YOUR ASSIGNMENT:
What lines of the listing include the string "beside"? Show them all.
▼
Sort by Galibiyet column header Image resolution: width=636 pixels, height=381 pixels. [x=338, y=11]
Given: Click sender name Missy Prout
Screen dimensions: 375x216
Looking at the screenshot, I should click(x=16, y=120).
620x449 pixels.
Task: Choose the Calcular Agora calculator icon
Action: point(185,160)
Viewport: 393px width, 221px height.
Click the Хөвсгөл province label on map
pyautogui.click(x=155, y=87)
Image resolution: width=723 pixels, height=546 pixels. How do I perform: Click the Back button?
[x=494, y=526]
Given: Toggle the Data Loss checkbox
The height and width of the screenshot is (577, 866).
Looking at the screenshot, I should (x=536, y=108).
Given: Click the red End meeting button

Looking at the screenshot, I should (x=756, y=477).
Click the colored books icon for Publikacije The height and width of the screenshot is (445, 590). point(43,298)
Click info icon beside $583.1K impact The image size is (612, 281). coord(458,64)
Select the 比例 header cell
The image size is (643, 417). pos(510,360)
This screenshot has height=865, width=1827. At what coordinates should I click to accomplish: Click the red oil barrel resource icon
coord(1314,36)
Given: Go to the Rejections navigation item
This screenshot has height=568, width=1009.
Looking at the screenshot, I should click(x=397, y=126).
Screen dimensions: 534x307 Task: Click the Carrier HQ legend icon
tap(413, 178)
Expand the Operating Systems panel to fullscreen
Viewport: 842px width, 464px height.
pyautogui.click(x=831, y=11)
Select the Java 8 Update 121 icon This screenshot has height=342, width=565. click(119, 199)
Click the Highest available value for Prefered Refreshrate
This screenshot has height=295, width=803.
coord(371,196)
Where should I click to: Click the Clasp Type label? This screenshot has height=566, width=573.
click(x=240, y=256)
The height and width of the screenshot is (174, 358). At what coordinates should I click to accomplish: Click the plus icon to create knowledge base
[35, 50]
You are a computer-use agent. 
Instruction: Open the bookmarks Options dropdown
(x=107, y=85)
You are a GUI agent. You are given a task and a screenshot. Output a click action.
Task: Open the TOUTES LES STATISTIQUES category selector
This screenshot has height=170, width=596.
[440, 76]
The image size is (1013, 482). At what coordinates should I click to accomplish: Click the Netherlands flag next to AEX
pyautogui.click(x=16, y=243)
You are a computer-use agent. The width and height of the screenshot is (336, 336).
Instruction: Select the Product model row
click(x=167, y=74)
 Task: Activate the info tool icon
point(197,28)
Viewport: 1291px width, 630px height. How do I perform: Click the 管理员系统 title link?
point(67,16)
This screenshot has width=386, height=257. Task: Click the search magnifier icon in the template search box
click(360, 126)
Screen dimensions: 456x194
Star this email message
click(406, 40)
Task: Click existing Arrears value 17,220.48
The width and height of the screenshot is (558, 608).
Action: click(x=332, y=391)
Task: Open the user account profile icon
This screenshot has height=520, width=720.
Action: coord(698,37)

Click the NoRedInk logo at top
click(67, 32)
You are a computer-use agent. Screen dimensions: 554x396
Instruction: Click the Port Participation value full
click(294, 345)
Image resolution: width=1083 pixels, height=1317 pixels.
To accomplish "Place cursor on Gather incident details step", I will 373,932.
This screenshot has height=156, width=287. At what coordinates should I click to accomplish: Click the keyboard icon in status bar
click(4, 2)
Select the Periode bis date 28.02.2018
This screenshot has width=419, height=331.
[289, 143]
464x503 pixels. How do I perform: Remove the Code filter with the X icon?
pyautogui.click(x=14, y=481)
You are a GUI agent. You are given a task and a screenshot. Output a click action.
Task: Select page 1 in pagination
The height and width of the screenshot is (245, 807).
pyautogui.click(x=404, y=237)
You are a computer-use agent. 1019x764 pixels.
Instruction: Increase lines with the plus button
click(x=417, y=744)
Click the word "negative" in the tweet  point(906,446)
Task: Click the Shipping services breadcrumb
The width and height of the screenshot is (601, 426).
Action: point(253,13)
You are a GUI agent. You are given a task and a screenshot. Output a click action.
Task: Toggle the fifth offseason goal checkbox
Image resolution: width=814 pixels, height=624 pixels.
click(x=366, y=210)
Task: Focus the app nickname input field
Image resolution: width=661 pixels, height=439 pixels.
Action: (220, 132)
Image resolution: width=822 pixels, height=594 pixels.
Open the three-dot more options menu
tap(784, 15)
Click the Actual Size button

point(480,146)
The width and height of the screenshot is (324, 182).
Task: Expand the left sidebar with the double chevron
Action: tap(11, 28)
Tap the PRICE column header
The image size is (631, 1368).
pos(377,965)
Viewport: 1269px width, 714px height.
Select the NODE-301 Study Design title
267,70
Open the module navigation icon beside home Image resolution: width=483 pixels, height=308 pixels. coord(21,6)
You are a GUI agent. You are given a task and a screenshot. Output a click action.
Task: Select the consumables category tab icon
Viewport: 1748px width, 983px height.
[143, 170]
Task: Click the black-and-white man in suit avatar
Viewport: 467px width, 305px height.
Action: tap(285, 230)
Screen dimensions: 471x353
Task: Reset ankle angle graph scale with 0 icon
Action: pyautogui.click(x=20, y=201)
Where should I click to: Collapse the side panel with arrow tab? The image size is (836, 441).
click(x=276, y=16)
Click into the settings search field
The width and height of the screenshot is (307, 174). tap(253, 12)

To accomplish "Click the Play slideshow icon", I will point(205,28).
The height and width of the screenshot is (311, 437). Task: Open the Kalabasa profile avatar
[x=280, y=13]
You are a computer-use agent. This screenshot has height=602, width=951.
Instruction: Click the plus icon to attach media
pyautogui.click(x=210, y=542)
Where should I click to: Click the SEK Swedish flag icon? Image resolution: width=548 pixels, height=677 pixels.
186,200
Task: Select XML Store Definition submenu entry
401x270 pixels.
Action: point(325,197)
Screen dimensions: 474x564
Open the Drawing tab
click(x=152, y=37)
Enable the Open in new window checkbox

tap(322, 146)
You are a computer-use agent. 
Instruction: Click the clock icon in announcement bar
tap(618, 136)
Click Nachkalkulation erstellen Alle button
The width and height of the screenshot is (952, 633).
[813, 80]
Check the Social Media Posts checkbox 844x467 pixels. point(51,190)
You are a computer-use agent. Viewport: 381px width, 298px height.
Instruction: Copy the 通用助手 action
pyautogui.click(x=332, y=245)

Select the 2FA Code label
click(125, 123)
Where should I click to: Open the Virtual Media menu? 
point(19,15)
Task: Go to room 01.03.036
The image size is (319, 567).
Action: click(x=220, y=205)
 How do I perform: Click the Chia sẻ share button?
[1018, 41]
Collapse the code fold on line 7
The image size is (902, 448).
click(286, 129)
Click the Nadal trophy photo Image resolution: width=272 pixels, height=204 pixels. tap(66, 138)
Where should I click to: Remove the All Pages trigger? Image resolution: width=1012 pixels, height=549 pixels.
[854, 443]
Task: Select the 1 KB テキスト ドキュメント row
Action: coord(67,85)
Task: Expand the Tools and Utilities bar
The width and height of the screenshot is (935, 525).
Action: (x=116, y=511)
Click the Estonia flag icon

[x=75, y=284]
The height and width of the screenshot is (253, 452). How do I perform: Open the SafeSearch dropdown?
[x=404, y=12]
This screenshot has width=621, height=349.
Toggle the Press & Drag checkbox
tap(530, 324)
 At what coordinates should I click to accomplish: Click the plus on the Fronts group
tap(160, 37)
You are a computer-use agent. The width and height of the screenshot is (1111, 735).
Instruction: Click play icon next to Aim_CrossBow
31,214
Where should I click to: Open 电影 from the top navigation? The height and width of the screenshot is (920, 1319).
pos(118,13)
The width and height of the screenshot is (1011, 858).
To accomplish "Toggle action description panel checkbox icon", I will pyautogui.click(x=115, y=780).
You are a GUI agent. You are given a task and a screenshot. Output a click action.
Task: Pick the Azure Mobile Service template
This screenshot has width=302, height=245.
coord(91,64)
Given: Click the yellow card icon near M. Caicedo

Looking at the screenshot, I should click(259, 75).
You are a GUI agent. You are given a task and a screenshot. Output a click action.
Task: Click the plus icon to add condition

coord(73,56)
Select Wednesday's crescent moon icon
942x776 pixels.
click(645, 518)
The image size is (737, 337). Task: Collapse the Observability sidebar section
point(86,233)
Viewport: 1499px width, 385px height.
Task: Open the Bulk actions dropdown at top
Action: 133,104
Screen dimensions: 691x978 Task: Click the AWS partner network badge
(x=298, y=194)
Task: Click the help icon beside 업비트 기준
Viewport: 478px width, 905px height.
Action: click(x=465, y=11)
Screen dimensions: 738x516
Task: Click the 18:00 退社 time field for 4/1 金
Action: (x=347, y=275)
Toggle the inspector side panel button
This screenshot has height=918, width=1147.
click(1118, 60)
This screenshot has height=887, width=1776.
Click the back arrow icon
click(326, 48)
▲
RESULT FOR THIS TASK:
Click info icon beside $583.1K impact The image size is (612, 281). coord(458,64)
Open the module navigation icon beside home Image resolution: width=483 pixels, height=308 pixels. coord(21,6)
Task: Click the help icon beside 업비트 기준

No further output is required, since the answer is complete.